# WHAT IS NEEDED:
Rewrite the rows below, changing "step-back arrow" to "rewind button" and leaving everything else as it is. Omit the pictures from your answer.

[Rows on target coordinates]
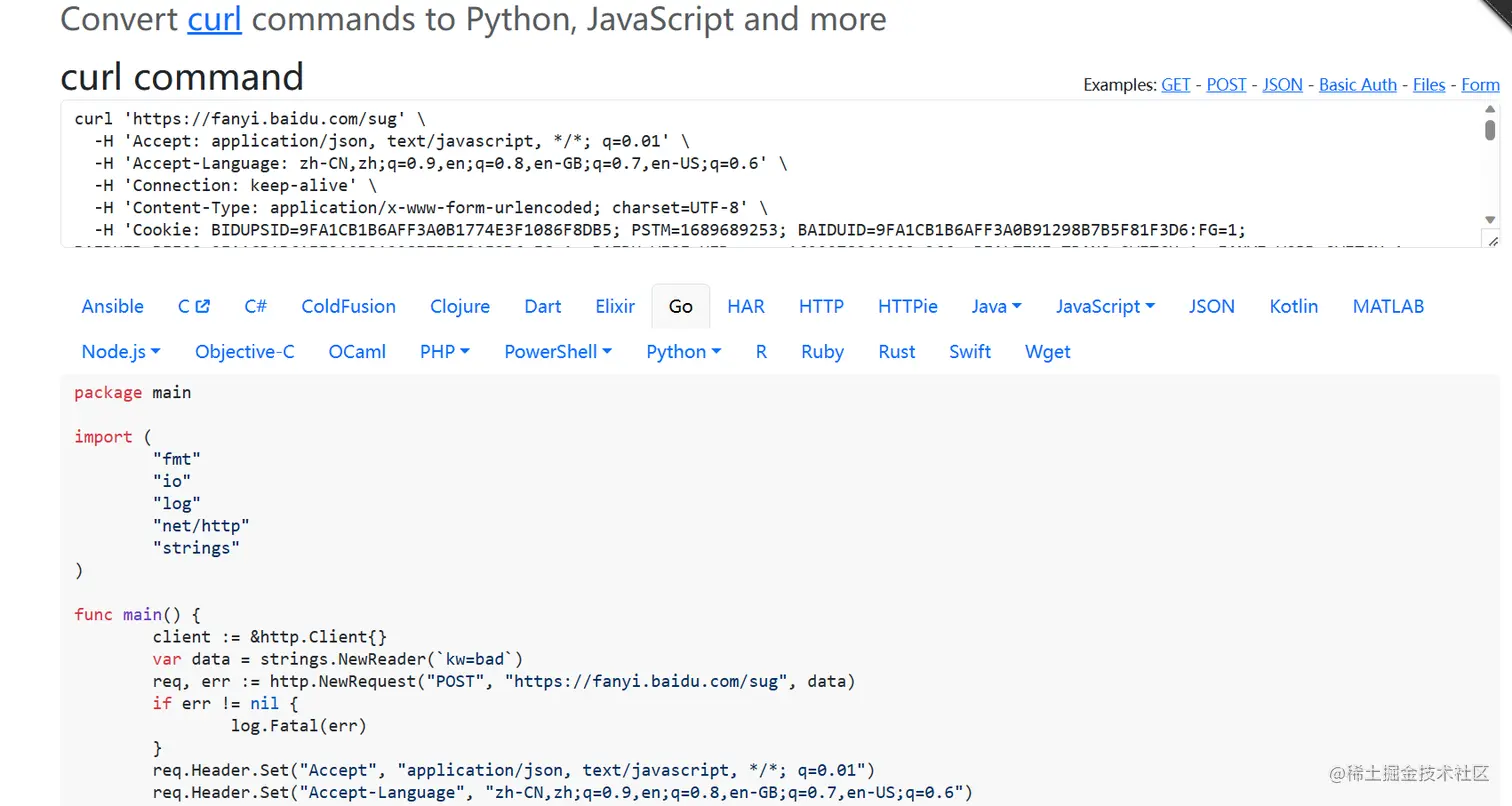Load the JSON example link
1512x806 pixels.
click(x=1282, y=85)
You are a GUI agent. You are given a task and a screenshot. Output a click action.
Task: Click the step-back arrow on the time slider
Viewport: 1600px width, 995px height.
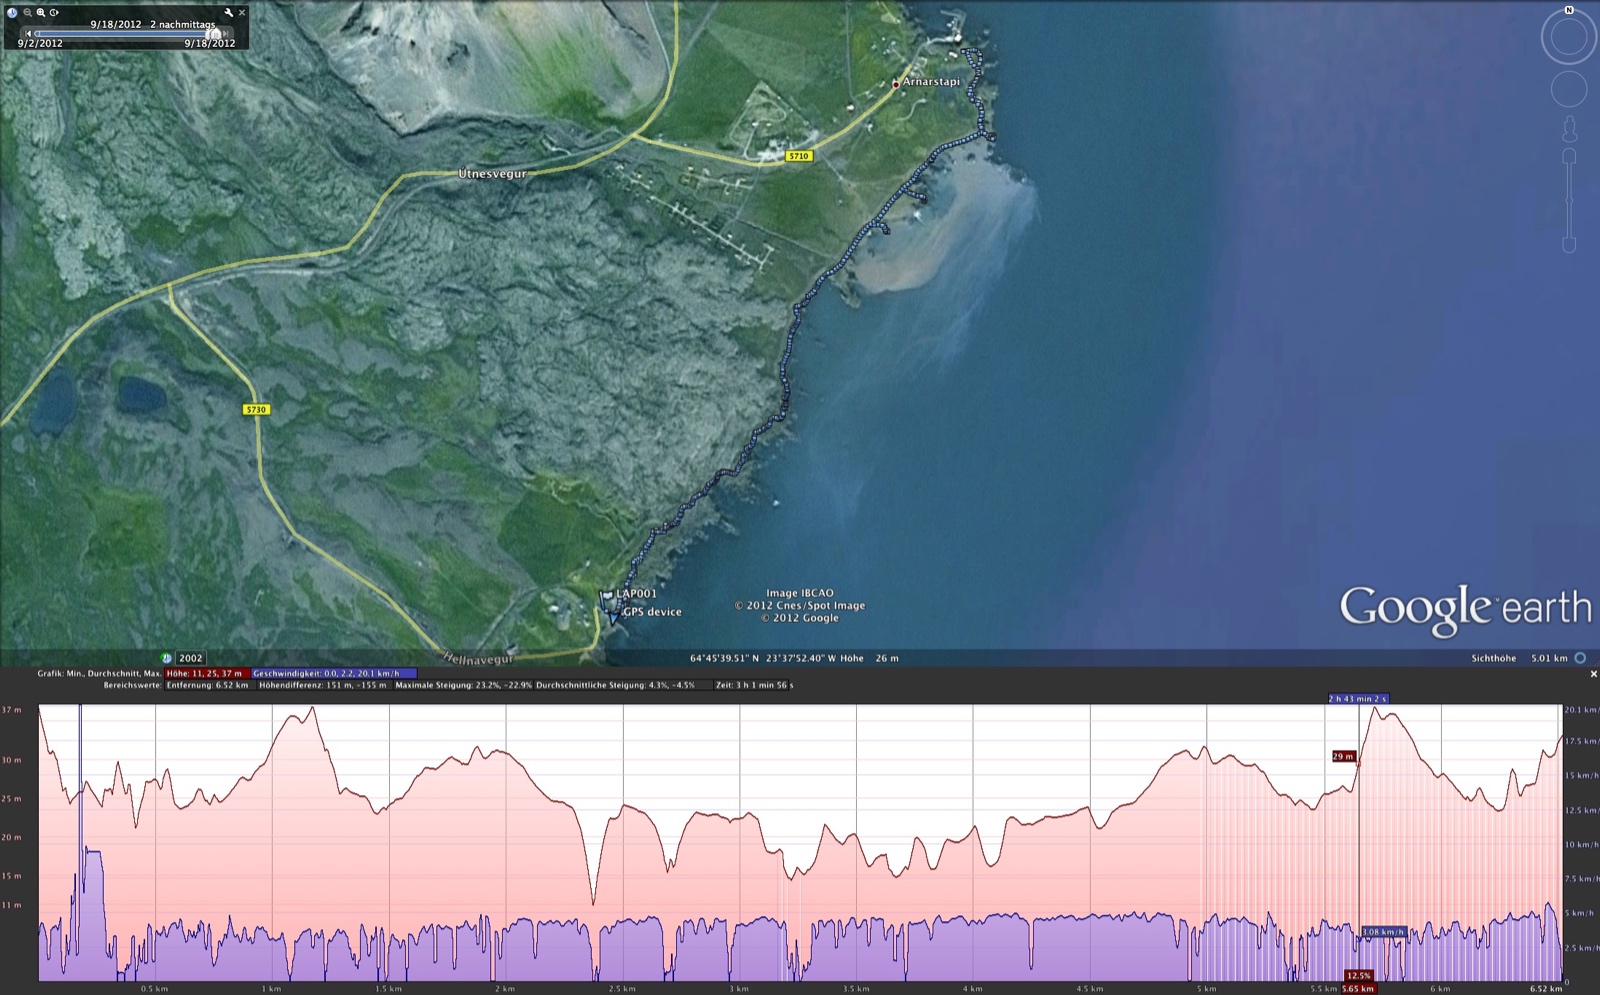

# PROBLEM SOLUTION:
Load the JSON example link
1512x806 pixels.
click(x=1282, y=85)
You are a GUI agent. You are given a task and a screenshot. Output a click action.
Task: Click the rewind button on the time slider
Viewport: 1600px width, 995px height.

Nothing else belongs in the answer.